There are four basic elements that a plaintiff must establish to prove any civil RICO action: (1) the existence of a RICO enterprise; (2) the existence of a pattern of racketeering activity; (3) a nexus between the defendant, the pattern of racketeering activity or the RICO enterprise; and (4) resulting injury to the plaintiff's business or property. Rosenberg v. JCA Assoc., 2007 WL 1038893 (D.N.J. 2007). Because Plaintiff is alleging predicate acts based on fraud, the RICO claim must be stated with particularity. Fed. R. Civ. P. 9.
The instant Complaint is flawed in numerous respects. It does not identify the RICO "enterprise." Although unclear, Plaintiff does not appear to be alleging that Total Industrial and Packaging Corporation ("TIP"), of which he is or was a 49% owner, is the "enterprise," but rather, that TIP is the victim of the alleged RICO scheme. Similarly, although ¶¶ 243, 246-249 attempt to generally identify eight predicate acts under RICO, the complaint does not set forth with particularity the conduct by any specific defendant which would satisfy all the elements of a specific predicate offense. Such conduct as preparing loan applications, taking an entity into bankruptcy, not signing a Forbearance Agreement or threatening to initiate litigation, without more, is not inherently unlawful. . . . Most troubling, the Complaint names approximately 25 defendants, yet the operative RICO allegations do not specify which defendant or defendants engaged in any particular activity. Thus, the "nexus" element is completely lacking as to each named Defendant.
At this stage of the case, the Court need only preliminarily assess the relative merits of the claim and Defendants have not yet had an opportunity to be heard. Accordingly, the Court will not dismiss the RICO claim, but will merely conclude that at this stage, appointment of counsel is not justified.
Plaintiff subsequently sought to amend the complaint and informed the Court that counsel would be entering an appearance on his behalf. In a Memorandum Order dated June 9, 2008, the Court granted Plaintiff's motion to amend, but cautioned that "participation by Plaintiff's counsel would be of substantial benefit in this factually and legally complex case" and opined that ideally counsel would draft the amended complaint. The Court extended the deadline for filing an amended complaint if an attorney entered an appearance, explaining that "additional time is intended to provide counsel with an opportunity to become familiar with the facts of the case." On July 1, 2008, the Court granted Plaintiff's motion for a further extension of time to obtain counsel. To date, no attorney has filed an appearance on behalf of Plaintiff.

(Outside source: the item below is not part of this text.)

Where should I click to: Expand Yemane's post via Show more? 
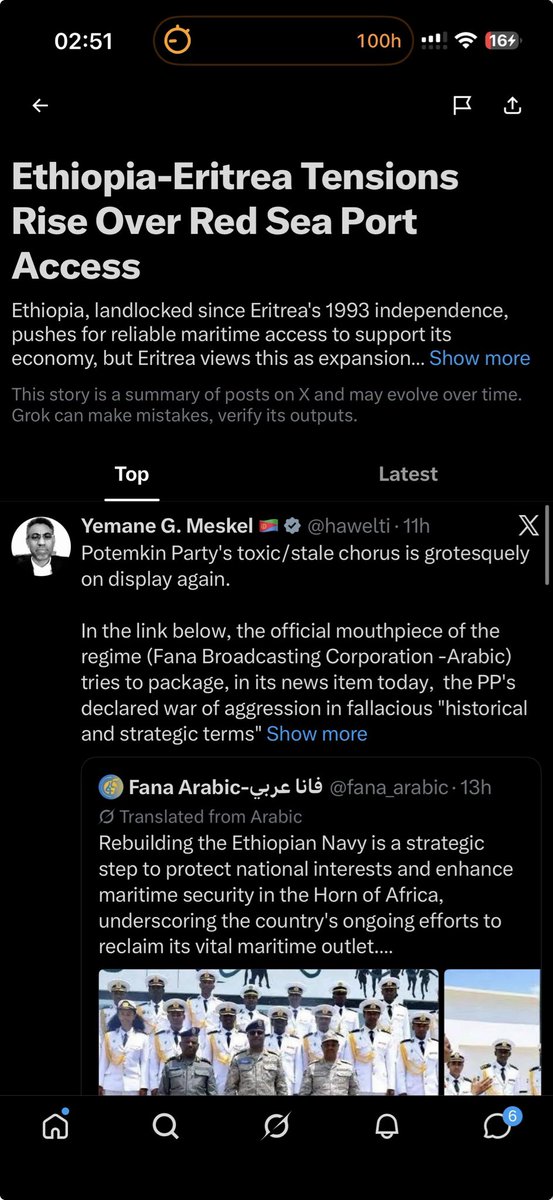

On August 13, 2008, Smith filed his pro se Amended Complaint, which sets forth nineteen counts in 288 numbered paragraphs and 143 pages. In addition, Smith attached 148 exhibits to the Amended Complaint. There is no diversity of citizenship between the parties, as Plaintiff and most of the Defendants are citizens of Pennsylvania. Only Count I, which asserts a claim under the Racketeer Influenced and Corrupt Organizations Act ("RICO"), 18 U.S.C. §§ 1961-1968, would be within the Court's original subject-matter jurisdiction. Plaintiff asks the Court to exercise supplemental jurisdiction pursuant to 28 U.S.C. § 1367 over the remaining eighteen counts of the complaint, which are all based on state law.
The proper standard for evaluating motions to dismiss has been the subject of two recent precedential decisions. In Bell Atlantic Corp. v. Twombly, 127 S.Ct. 1955 (2007), all nine justices of the United States Supreme Court agreed that the oft-quoted standard that a complaint may not be dismissed "unless it appears beyond doubt that the plaintiff can prove no set of facts in support of his claim which would entitle him to relief" has been retired and "is best forgotten." Id. at 1968.*fn2 The Court explained that a complaint must allege enough "facts" to show that a claim is "plausible" and not merely conceivable. Id. at 1965. The term "plausible" is not suspectible of mathematical quantification, but lies somewhere on the rhetorical spectrum between `"conceivable" or "speculative" and "probable." Indeed, the Twombly Court made a distinction between facts that were merely "consistent" with a wrongful conspiracy and facts that would be "suggestive" enough to render the alleged conduct plausible. Id. at 1966. In particular, the Court upheld dismissal of a complaint which alleged an antitrust conspiracy, despite "stray averments" that defendants had entered into an unlawful agreement, explaining that the plaintiff had alleged "merely legal conclusions." Id. at 1970. The Supreme Court also emphasized the need for district courts to prevent unjustified litigation expenses resulting from claims that are "just shy of a plausible entitlement." Id. at 1967, 1975.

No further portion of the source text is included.